MATERIAL SHOWN =
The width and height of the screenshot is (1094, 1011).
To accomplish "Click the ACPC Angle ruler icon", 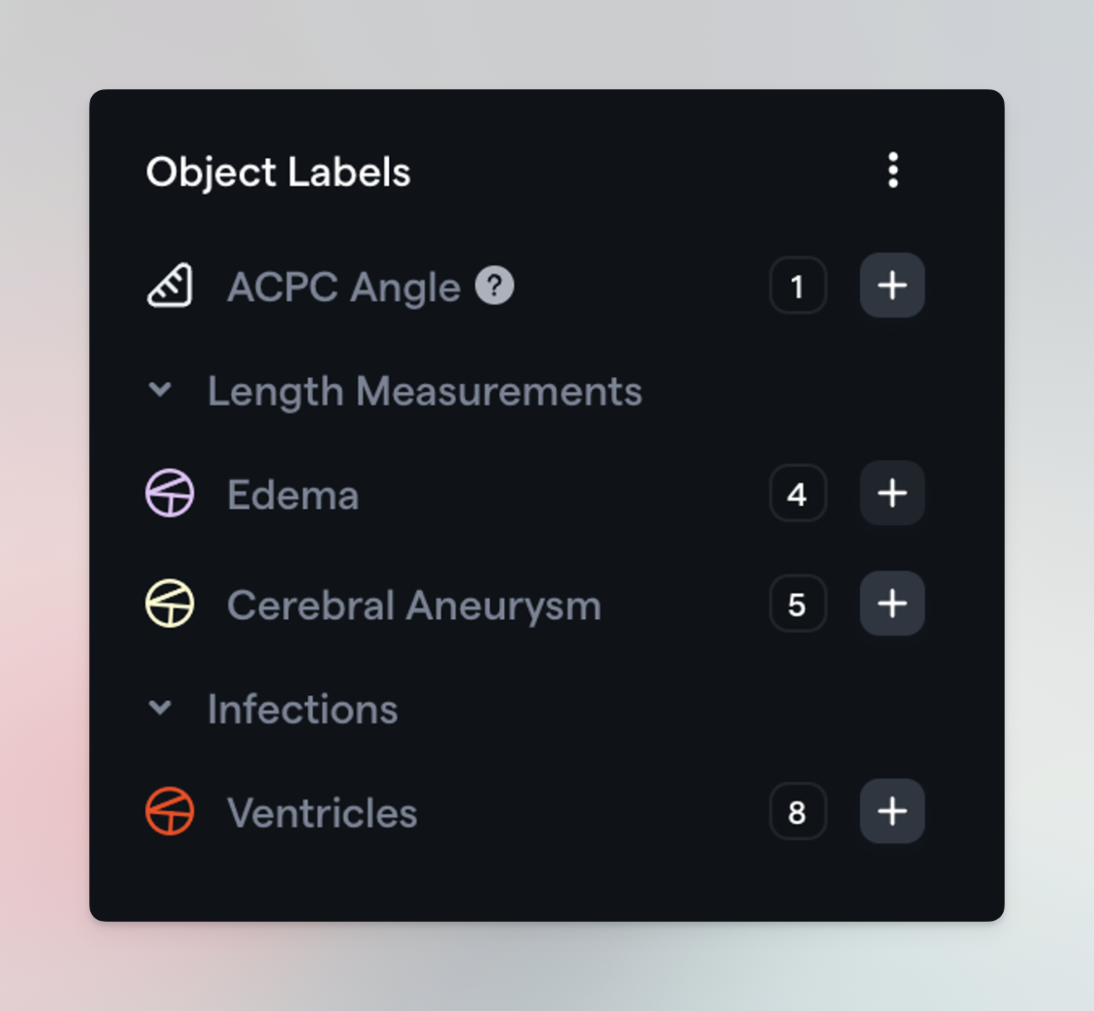I will point(170,286).
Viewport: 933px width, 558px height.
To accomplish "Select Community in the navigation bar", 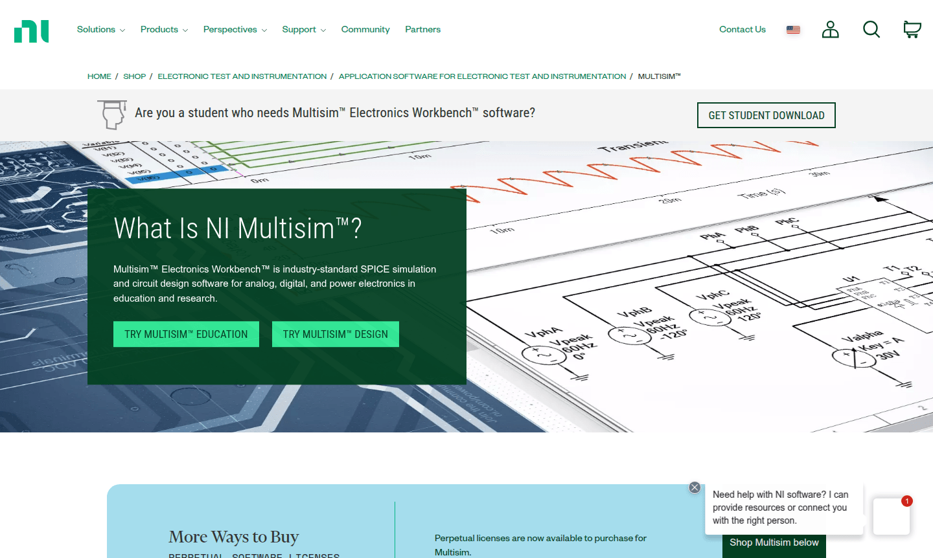I will [x=365, y=29].
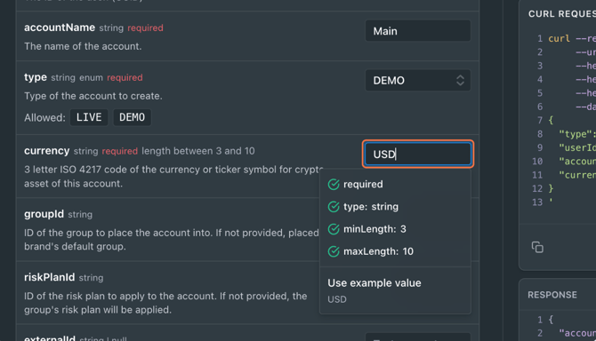Screen dimensions: 596x341
Task: Open the type DEMO dropdown
Action: click(418, 81)
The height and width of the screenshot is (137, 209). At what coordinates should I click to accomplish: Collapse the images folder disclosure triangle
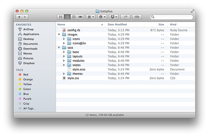click(x=59, y=35)
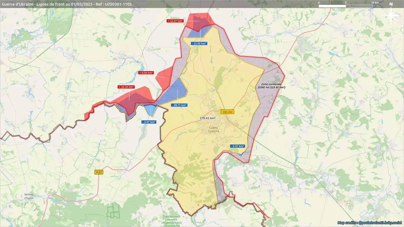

WHAT YOU HAVE TO DO = Excluding the pictures, restate word for word the lines from the one that holds "The height and" through the last line of the entries, both ends included.

ANSWER TO THIS PROBLEM =
The height and width of the screenshot is (137, 209). At what coordinates should I click to accomplish: Collapse the images folder disclosure triangle
click(x=59, y=35)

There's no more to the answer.